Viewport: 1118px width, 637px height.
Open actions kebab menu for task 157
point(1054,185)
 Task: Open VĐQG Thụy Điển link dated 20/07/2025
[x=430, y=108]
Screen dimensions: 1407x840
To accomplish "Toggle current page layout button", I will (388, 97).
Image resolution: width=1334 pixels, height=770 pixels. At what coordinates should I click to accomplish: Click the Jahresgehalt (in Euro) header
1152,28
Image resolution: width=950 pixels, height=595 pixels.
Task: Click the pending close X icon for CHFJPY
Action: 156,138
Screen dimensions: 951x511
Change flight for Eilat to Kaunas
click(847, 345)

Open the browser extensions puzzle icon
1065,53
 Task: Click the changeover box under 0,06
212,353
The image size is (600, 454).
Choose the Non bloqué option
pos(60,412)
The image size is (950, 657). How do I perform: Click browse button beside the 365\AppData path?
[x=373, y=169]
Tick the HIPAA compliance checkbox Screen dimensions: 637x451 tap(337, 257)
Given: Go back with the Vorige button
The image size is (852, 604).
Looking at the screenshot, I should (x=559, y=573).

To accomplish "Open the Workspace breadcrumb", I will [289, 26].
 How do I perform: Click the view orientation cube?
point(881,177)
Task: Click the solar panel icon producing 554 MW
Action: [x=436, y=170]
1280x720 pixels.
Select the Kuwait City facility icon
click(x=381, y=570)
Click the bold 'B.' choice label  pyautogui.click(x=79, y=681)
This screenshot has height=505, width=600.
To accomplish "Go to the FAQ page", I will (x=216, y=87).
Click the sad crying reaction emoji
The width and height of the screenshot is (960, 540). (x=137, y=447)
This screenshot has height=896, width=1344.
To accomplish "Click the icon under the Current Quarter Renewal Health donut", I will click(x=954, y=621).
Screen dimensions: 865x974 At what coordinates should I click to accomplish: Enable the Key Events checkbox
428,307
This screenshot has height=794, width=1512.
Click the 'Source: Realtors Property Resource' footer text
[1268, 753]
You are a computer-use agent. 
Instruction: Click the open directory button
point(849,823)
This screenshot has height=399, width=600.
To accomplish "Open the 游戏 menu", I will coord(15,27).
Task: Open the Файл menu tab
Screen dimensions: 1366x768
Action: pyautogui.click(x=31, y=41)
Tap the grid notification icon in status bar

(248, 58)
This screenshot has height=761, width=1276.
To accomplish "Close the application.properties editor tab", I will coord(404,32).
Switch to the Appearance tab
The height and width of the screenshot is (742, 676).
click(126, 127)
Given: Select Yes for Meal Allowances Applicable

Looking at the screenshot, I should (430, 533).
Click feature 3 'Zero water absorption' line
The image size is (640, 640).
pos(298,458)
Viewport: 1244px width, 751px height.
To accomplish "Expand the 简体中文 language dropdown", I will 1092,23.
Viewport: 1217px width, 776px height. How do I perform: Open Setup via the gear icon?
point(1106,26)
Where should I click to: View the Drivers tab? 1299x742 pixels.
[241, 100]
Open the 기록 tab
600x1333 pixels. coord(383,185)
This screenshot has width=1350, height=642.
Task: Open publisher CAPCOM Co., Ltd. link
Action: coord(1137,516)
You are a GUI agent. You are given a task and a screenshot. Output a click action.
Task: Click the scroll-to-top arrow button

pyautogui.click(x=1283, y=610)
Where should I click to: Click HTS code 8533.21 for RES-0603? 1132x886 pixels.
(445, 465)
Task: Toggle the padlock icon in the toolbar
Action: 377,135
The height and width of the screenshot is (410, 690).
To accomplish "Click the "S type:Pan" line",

What is required
Using the entries above, return each line that includes the word "will".

Answer to the exercise
To accomplish "Toggle current page layout button", I will (388, 97).
To accomplish "Open the Workspace breadcrumb", I will [289, 26].
To accomplish "Go to the FAQ page", I will (x=216, y=87).
To accomplish "Click the icon under the Current Quarter Renewal Health donut", I will click(x=954, y=621).
To accomplish "Open the 游戏 menu", I will coord(15,27).
To accomplish "Close the application.properties editor tab", I will coord(404,32).
To accomplish "Expand the 简体中文 language dropdown", I will 1092,23.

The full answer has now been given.